Un once pensado para sostener la presión alta. Palhinha como ancla, Bentancur para dar la primera salida limpia, Gallagher para morder sin descanso entre líneas, Kolo Muani y Tel atacando por fuera y Richarlison como referencia, obligado a pelear cada balón como si fuera el último.

Leeds United respondería con: Darlow; Bijol, Struijk, Rodon; Bogle, Stach, Tanaka, Ampadu, Justin; Nmecha, Calvert-Lewin.

Un 3-5-2 sólido, con carrileros largos, centro del campo denso y dos delanteros preparados para castigar cualquier pérdida del Tottenham en campo propio. Farke no necesita exponerse: puede esperar, cerrar espacios y golpear cuando el rival se desordene.

Algo más que un partido

Para el Tottenham, la ecuación es brutalmente simple: ganar para seguir dependiendo de sí mismo. Cualquier otro resultado abre la puerta al desastre. El club que soñaba con finales europeas ahora cuenta las jornadas que le quedan para evitar un descenso que hace un año habría sonado a ciencia ficción.

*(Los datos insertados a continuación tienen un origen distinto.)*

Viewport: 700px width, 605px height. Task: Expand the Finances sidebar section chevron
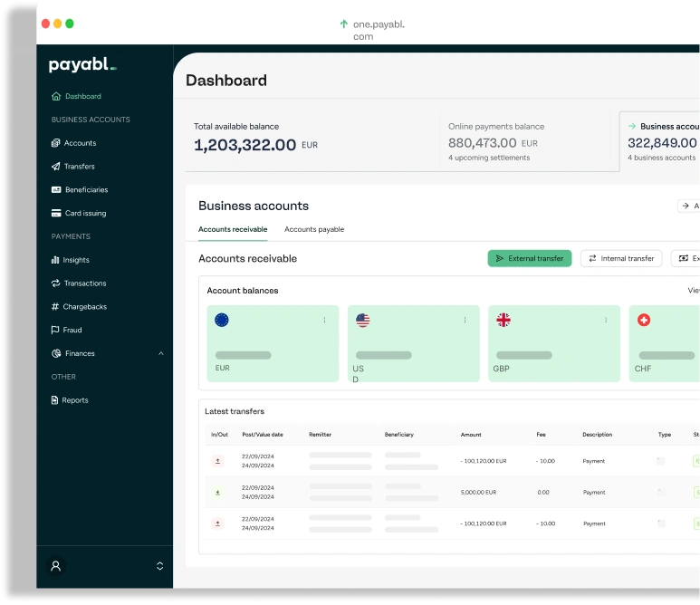[x=161, y=353]
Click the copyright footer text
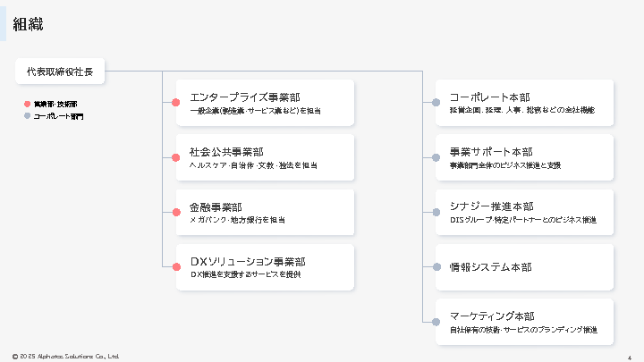Viewport: 644px width, 362px height. 65,356
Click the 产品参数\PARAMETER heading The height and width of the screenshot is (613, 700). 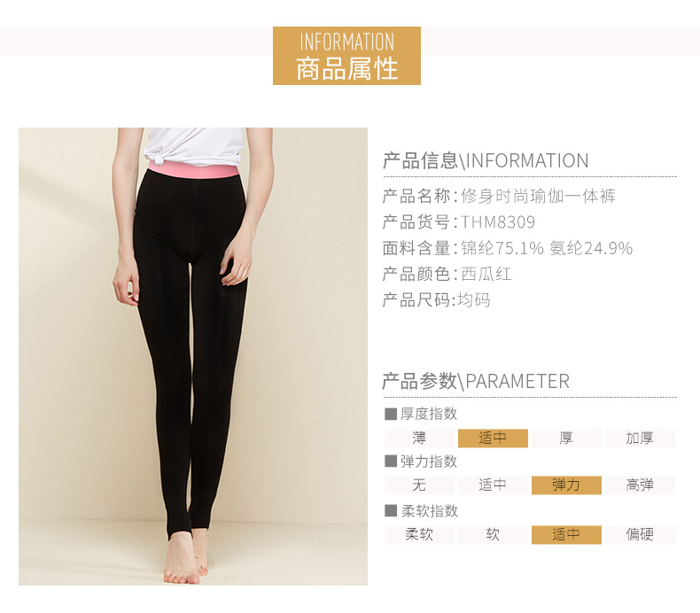[476, 381]
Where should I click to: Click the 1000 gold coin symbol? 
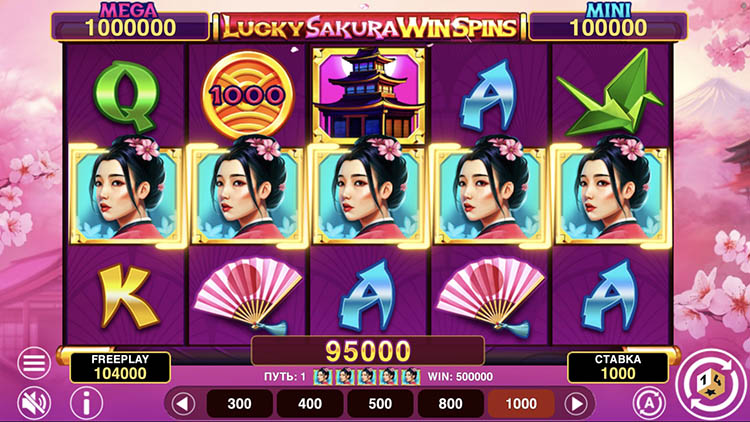pyautogui.click(x=247, y=95)
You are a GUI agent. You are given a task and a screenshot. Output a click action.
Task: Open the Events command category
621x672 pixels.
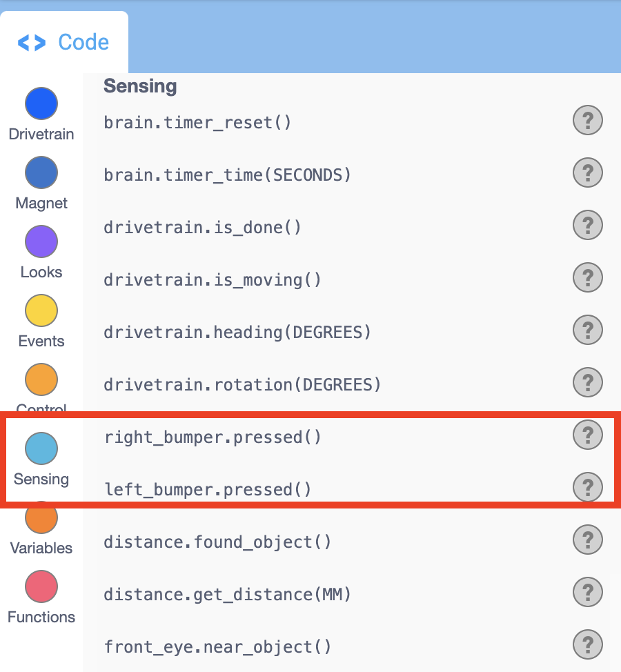(x=41, y=310)
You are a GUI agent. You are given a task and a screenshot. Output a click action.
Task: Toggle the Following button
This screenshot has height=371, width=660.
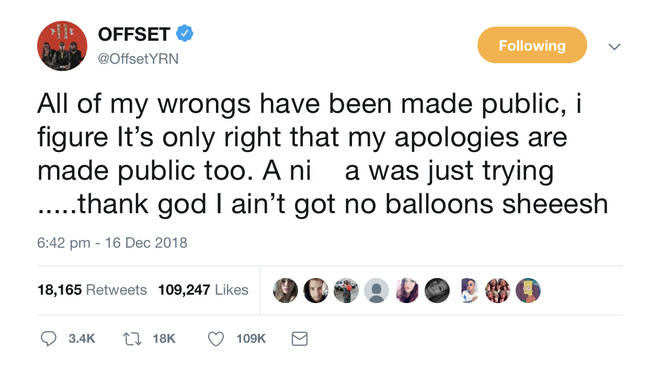(532, 45)
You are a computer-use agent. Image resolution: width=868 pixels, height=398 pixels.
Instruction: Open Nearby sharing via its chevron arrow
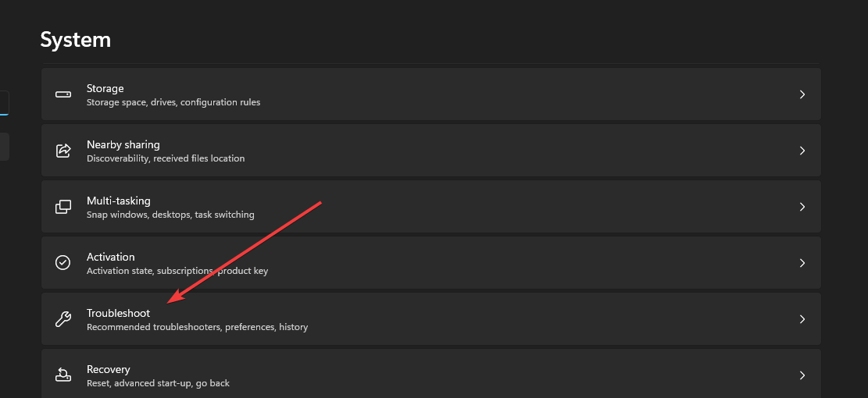pyautogui.click(x=802, y=151)
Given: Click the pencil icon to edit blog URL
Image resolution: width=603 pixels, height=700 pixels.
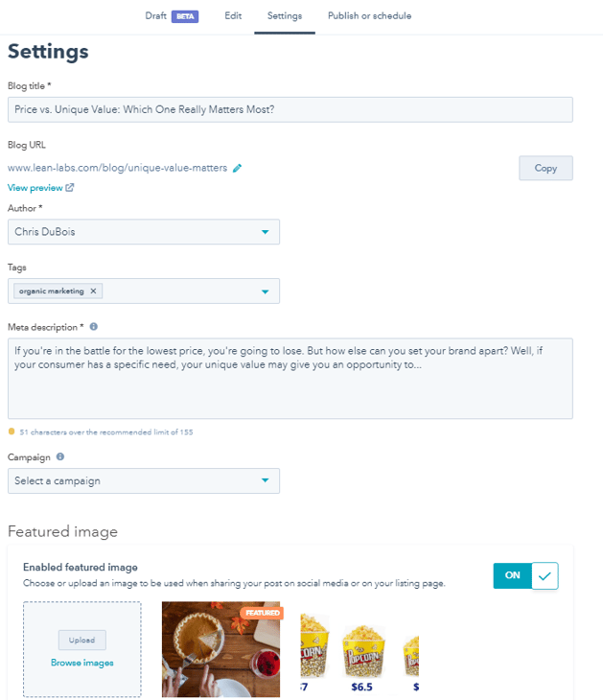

Para el Leeds, la cita tiene otro tono. Es la oportunidad de poner el broche a una campaña de redención, de confirmar que la reacción de noviembre no fue un espejismo y de firmar un tramo final de curso que cambie la percepción del proyecto.

En el Tottenham Hotspur Stadium, sin embargo, nadie piensa en narrativas bonitas. Solo en sobrevivir. La pregunta es clara y ya no admite matices: ¿será esta la noche en la que el Tottenham rompa su maldición en casa o la que quede marcada como el punto de no retorno en su caída hacia el abismo?